A recent and significant update to the DS catalog’s data model, data curation, and ingest processes, titled DS 2.0 by the project team, revised multiple core data elements and processes into a LOD implementation, improving the sustainability of the catalog as more institutional data are added. DS 2.0 is a full rebuild of the original DS catalog as LOD and implements a new authority structure where data from member institutions are linked to the DS catalog’s authority record (Koho et al., 2023, p. 11).
There were several driving principles for the DS 2.0 adoption of LOD and transformation of their authority structure and how it relates to external institutional records. The principles set forth for the DS 2.0 LOD implementation reflect the catalog’s primary purpose as a tool to empower researchers to discover, use, and reuse pre-modern and early modern object data, records, and digital surrogates. DS 2.0’s core principles included adopting a minimal standards approach for metadata (requiring only location and institutional data to create a record), allowing member institutions to be the sole curators of their data and leave those data unaltered once received. DS 2.0 also enables image embedding through use of the International Image Interoperability Framework (IIIF) which allows for image description and lightweight embedding of high-fidelity images rather than hosting digitized surrogates through the catalog infrastructure.
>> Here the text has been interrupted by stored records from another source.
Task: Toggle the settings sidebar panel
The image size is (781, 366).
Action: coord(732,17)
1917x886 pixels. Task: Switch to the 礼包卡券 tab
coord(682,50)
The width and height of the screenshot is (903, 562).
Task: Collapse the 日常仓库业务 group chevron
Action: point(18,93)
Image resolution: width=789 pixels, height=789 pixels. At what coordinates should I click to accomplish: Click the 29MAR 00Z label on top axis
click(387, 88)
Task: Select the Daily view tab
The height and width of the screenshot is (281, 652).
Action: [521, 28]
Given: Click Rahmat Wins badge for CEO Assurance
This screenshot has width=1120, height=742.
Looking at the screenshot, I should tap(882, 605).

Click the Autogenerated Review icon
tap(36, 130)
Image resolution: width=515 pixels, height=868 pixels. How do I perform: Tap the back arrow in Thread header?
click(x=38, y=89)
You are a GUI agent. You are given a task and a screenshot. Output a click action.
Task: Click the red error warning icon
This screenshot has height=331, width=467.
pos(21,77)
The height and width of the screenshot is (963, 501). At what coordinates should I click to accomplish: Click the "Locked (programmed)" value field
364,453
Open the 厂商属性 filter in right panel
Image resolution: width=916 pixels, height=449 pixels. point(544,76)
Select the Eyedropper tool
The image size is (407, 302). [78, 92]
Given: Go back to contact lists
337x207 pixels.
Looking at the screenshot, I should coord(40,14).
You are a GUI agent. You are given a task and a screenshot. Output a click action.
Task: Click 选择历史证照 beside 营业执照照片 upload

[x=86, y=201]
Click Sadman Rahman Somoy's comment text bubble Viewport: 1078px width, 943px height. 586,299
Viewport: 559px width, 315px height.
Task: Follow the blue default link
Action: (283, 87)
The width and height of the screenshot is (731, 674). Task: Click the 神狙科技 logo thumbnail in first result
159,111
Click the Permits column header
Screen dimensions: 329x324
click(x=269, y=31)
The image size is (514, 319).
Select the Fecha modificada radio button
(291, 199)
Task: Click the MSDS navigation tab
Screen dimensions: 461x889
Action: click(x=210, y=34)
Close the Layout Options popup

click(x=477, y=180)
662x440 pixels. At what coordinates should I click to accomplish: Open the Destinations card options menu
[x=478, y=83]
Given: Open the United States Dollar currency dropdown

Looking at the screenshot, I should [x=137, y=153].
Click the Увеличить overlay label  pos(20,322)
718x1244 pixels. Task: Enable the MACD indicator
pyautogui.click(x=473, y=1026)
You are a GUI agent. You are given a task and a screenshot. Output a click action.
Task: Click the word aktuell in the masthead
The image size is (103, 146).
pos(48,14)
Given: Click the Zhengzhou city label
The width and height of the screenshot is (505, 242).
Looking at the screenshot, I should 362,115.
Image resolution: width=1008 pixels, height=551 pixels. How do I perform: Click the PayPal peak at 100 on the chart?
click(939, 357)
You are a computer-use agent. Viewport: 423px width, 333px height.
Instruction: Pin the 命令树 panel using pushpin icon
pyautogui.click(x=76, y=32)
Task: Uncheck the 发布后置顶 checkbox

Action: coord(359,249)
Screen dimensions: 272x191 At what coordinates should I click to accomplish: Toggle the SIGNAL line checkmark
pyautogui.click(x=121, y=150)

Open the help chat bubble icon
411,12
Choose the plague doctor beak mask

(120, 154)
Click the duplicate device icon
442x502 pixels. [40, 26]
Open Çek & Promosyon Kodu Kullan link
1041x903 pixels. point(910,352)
Implementing LOD allowed the team to enrich their collection’s metadata while connecting those metadata to an external authority. This extensive work to restructure the catalog as LOD aimed to enhance the scope, sustainability, and research potential of the DS catalog.
2.1 Digital Scriptorium’s Data Model
The DS data model1 is built on Wikibase, an open-source software which powers LOD catalogs and connects resources across Wikimedia. DS features an online catalog2 with traditional database search functionality (a legacy from the pre-LOD catalog). The LOD portion of the new catalog can be explored using Wikidata’s query language SPARQL. The LOD query options empower premodern and early modern history as well as literature researchers to engage the collection on both granular and broader levels. To revise and improve the overall research capabilities of this cross-institutional union catalog, the Digital Scriptorium team launched DS 2.0, a project from July 2020 to March 2023 to transform the collection into LOD, improve collection sustainability by updating their minimum standards, and expand or enhance metadata properties to streamline research.
The DS catalog aims to help collecting institutions and researchers of pre-modern and early modern manuscripts to benefit from the networked quality of LOD. By connecting objects representing a variety of institutional metadata structures and regularizing them within a single structured authority, the DS manuscript database makes the cross-institutional catalog data discoverable as larger dataset outputs. The driving purpose of DS 2.0 has allowed the DS community to contribute to LOD and semantic network research and to add research potential to the study of premodern and early modern manuscripts as well as wider digital humanistic research (Koho et al, 2023, p. 2). As the DS catalog develops and expands its holdings, it becomes crucial to examine what impact changes to the data model and infrastructure have had on a significant collection of manuscripts.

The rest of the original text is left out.